§ **EXERCISE**
Go through the entries and copy each one exactly. Leave none out.
(DATA SECTION)
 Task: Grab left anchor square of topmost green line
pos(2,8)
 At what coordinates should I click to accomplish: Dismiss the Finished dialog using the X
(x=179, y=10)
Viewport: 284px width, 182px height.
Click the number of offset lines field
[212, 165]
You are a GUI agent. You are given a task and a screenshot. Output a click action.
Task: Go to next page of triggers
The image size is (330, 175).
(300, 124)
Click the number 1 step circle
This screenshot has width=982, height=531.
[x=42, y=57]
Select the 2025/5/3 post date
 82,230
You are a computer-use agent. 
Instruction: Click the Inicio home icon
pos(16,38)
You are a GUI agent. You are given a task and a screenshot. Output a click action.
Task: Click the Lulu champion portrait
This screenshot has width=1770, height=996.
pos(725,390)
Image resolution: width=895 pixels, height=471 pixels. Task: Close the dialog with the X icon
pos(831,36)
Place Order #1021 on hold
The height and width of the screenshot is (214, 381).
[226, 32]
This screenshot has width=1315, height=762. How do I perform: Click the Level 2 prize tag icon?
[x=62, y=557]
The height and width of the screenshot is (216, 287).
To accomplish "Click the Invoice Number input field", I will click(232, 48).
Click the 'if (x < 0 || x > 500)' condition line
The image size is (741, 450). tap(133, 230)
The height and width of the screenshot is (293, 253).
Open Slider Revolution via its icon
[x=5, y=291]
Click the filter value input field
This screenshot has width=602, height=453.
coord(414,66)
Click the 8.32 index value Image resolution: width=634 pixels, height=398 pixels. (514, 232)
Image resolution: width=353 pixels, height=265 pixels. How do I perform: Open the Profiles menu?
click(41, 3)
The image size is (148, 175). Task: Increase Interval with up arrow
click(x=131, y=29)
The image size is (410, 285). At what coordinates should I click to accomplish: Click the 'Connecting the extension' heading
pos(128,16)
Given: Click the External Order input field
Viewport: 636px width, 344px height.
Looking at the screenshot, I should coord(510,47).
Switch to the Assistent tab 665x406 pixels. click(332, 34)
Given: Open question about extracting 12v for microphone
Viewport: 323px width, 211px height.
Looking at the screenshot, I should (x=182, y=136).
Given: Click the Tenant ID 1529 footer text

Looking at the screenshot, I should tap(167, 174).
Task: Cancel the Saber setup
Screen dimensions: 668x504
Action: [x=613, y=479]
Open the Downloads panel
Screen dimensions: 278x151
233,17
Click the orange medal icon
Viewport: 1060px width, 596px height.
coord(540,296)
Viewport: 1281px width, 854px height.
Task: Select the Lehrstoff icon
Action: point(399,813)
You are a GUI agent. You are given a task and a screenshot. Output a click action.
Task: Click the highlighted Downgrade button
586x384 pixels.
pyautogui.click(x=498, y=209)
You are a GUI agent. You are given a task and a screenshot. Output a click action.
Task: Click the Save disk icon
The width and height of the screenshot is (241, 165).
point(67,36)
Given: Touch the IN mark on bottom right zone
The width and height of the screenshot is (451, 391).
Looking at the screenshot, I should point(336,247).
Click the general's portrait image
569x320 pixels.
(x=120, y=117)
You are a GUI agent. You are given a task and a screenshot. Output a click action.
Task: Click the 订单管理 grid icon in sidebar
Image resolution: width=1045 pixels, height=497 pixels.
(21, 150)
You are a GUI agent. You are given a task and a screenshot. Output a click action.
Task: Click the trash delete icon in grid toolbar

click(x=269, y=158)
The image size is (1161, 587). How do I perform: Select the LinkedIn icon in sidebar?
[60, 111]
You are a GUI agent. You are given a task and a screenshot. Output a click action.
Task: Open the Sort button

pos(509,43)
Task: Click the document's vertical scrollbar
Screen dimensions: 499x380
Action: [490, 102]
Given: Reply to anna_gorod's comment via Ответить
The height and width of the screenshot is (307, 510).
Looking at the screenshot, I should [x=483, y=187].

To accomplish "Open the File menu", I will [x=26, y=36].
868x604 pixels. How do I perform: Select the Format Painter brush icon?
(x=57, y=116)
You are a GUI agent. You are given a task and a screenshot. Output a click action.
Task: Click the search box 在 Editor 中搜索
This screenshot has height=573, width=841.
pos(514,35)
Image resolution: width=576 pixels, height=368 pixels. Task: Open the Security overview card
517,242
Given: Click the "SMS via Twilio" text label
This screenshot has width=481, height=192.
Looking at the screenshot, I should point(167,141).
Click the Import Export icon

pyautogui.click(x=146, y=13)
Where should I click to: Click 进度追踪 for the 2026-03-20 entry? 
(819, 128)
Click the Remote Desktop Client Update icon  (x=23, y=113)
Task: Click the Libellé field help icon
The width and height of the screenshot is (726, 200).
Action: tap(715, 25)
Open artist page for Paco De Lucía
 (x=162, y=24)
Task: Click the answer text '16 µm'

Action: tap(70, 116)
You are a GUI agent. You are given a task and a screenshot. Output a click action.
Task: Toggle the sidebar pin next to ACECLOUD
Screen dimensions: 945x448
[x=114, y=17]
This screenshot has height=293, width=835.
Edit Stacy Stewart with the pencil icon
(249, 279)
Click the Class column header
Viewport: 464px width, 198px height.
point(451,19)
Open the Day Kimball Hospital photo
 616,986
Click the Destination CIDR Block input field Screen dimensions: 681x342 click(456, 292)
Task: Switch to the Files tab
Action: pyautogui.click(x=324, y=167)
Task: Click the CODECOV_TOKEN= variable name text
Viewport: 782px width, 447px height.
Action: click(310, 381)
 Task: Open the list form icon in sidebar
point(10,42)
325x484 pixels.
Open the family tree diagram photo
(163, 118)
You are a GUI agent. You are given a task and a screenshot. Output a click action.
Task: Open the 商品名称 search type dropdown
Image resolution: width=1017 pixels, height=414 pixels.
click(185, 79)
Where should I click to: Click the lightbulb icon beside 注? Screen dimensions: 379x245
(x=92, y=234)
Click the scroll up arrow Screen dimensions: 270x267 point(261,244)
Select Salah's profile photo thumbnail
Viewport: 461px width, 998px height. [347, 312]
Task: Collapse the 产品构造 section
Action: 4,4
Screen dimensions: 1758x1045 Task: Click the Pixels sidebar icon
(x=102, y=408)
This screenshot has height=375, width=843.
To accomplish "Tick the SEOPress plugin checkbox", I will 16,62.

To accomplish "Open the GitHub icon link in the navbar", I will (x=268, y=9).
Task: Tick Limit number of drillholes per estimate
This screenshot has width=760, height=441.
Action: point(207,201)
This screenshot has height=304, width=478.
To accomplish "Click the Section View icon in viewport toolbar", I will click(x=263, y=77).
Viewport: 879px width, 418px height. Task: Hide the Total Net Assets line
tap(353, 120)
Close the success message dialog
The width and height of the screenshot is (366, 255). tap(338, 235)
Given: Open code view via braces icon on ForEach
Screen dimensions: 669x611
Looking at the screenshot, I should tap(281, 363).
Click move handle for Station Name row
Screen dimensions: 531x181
(End DATA SECTION)
§ **EXERCISE RESULT**
 Task: Grab left anchor square of topmost green line
pos(2,8)
 At what coordinates should I click to accomplish: Dismiss the Finished dialog using the X
(x=179, y=10)
Viewport: 284px width, 182px height.
Click the number of offset lines field
[212, 165]
You are a GUI agent. You are given a task and a screenshot. Output a click action.
Task: Go to next page of triggers
The image size is (330, 175).
(300, 124)
Click the number 1 step circle
This screenshot has width=982, height=531.
[x=42, y=57]
Select the 2025/5/3 post date
 82,230
You are a computer-use agent. 
Instruction: Click the Inicio home icon
pos(16,38)
You are a GUI agent. You are given a task and a screenshot. Output a click action.
Task: Click the Lulu champion portrait
This screenshot has width=1770, height=996.
pos(725,390)
Image resolution: width=895 pixels, height=471 pixels. Task: Close the dialog with the X icon
pos(831,36)
Place Order #1021 on hold
The height and width of the screenshot is (214, 381).
[226, 32]
This screenshot has width=1315, height=762. How do I perform: Click the Level 2 prize tag icon?
[x=62, y=557]
The height and width of the screenshot is (216, 287).
To accomplish "Click the Invoice Number input field", I will click(232, 48).
Click the 'if (x < 0 || x > 500)' condition line
The image size is (741, 450). tap(133, 230)
The height and width of the screenshot is (293, 253).
Open Slider Revolution via its icon
[x=5, y=291]
Click the filter value input field
This screenshot has width=602, height=453.
coord(414,66)
Click the 8.32 index value Image resolution: width=634 pixels, height=398 pixels. (514, 232)
Image resolution: width=353 pixels, height=265 pixels. How do I perform: Open the Profiles menu?
click(41, 3)
The image size is (148, 175). Task: Increase Interval with up arrow
click(x=131, y=29)
The image size is (410, 285). At what coordinates should I click to accomplish: Click the 'Connecting the extension' heading
pos(128,16)
Given: Click the External Order input field
Viewport: 636px width, 344px height.
Looking at the screenshot, I should coord(510,47).
Switch to the Assistent tab 665x406 pixels. click(332, 34)
Given: Open question about extracting 12v for microphone
Viewport: 323px width, 211px height.
Looking at the screenshot, I should (x=182, y=136).
Given: Click the Tenant ID 1529 footer text

Looking at the screenshot, I should tap(167, 174).
Task: Cancel the Saber setup
Screen dimensions: 668x504
Action: [x=613, y=479]
Open the Downloads panel
Screen dimensions: 278x151
233,17
Click the orange medal icon
Viewport: 1060px width, 596px height.
coord(540,296)
Viewport: 1281px width, 854px height.
Task: Select the Lehrstoff icon
Action: point(399,813)
You are a GUI agent. You are given a task and a screenshot. Output a click action.
Task: Click the highlighted Downgrade button
586x384 pixels.
pyautogui.click(x=498, y=209)
You are a GUI agent. You are given a task and a screenshot. Output a click action.
Task: Click the Save disk icon
The width and height of the screenshot is (241, 165).
point(67,36)
Given: Touch the IN mark on bottom right zone
The width and height of the screenshot is (451, 391).
Looking at the screenshot, I should point(336,247).
Click the general's portrait image
569x320 pixels.
(x=120, y=117)
You are a GUI agent. You are given a task and a screenshot. Output a click action.
Task: Click the 订单管理 grid icon in sidebar
Image resolution: width=1045 pixels, height=497 pixels.
(21, 150)
You are a GUI agent. You are given a task and a screenshot. Output a click action.
Task: Click the trash delete icon in grid toolbar

click(x=269, y=158)
The image size is (1161, 587). How do I perform: Select the LinkedIn icon in sidebar?
[60, 111]
You are a GUI agent. You are given a task and a screenshot. Output a click action.
Task: Open the Sort button

pos(509,43)
Task: Click the document's vertical scrollbar
Screen dimensions: 499x380
Action: [490, 102]
Given: Reply to anna_gorod's comment via Ответить
The height and width of the screenshot is (307, 510).
Looking at the screenshot, I should [x=483, y=187].

To accomplish "Open the File menu", I will [x=26, y=36].
868x604 pixels. How do I perform: Select the Format Painter brush icon?
(x=57, y=116)
You are a GUI agent. You are given a task and a screenshot. Output a click action.
Task: Click the search box 在 Editor 中搜索
This screenshot has height=573, width=841.
pos(514,35)
Image resolution: width=576 pixels, height=368 pixels. Task: Open the Security overview card
517,242
Given: Click the "SMS via Twilio" text label
This screenshot has width=481, height=192.
Looking at the screenshot, I should point(167,141).
Click the Import Export icon

pyautogui.click(x=146, y=13)
Where should I click to: Click 进度追踪 for the 2026-03-20 entry? 
(819, 128)
Click the Remote Desktop Client Update icon  (x=23, y=113)
Task: Click the Libellé field help icon
The width and height of the screenshot is (726, 200).
Action: tap(715, 25)
Open artist page for Paco De Lucía
 (x=162, y=24)
Task: Click the answer text '16 µm'

Action: tap(70, 116)
You are a GUI agent. You are given a task and a screenshot. Output a click action.
Task: Toggle the sidebar pin next to ACECLOUD
Screen dimensions: 945x448
[x=114, y=17]
This screenshot has height=293, width=835.
Edit Stacy Stewart with the pencil icon
(249, 279)
Click the Class column header
Viewport: 464px width, 198px height.
point(451,19)
Open the Day Kimball Hospital photo
 616,986
Click the Destination CIDR Block input field Screen dimensions: 681x342 click(456, 292)
Task: Switch to the Files tab
Action: pyautogui.click(x=324, y=167)
Task: Click the CODECOV_TOKEN= variable name text
Viewport: 782px width, 447px height.
Action: click(310, 381)
 Task: Open the list form icon in sidebar
point(10,42)
325x484 pixels.
Open the family tree diagram photo
(163, 118)
You are a GUI agent. You are given a task and a screenshot. Output a click action.
Task: Open the 商品名称 search type dropdown
Image resolution: width=1017 pixels, height=414 pixels.
click(185, 79)
Where should I click to: Click the lightbulb icon beside 注? Screen dimensions: 379x245
(x=92, y=234)
Click the scroll up arrow Screen dimensions: 270x267 point(261,244)
Select Salah's profile photo thumbnail
Viewport: 461px width, 998px height. [347, 312]
Task: Collapse the 产品构造 section
Action: 4,4
Screen dimensions: 1758x1045 Task: Click the Pixels sidebar icon
(x=102, y=408)
This screenshot has height=375, width=843.
To accomplish "Tick the SEOPress plugin checkbox", I will 16,62.

To accomplish "Open the GitHub icon link in the navbar", I will (x=268, y=9).
Task: Tick Limit number of drillholes per estimate
This screenshot has width=760, height=441.
Action: point(207,201)
This screenshot has height=304, width=478.
To accomplish "Click the Section View icon in viewport toolbar", I will click(x=263, y=77).
Viewport: 879px width, 418px height. Task: Hide the Total Net Assets line
tap(353, 120)
Close the success message dialog
The width and height of the screenshot is (366, 255). tap(338, 235)
Given: Open code view via braces icon on ForEach
Screen dimensions: 669x611
Looking at the screenshot, I should tap(281, 363).
Click move handle for Station Name row
Screen dimensions: 531x181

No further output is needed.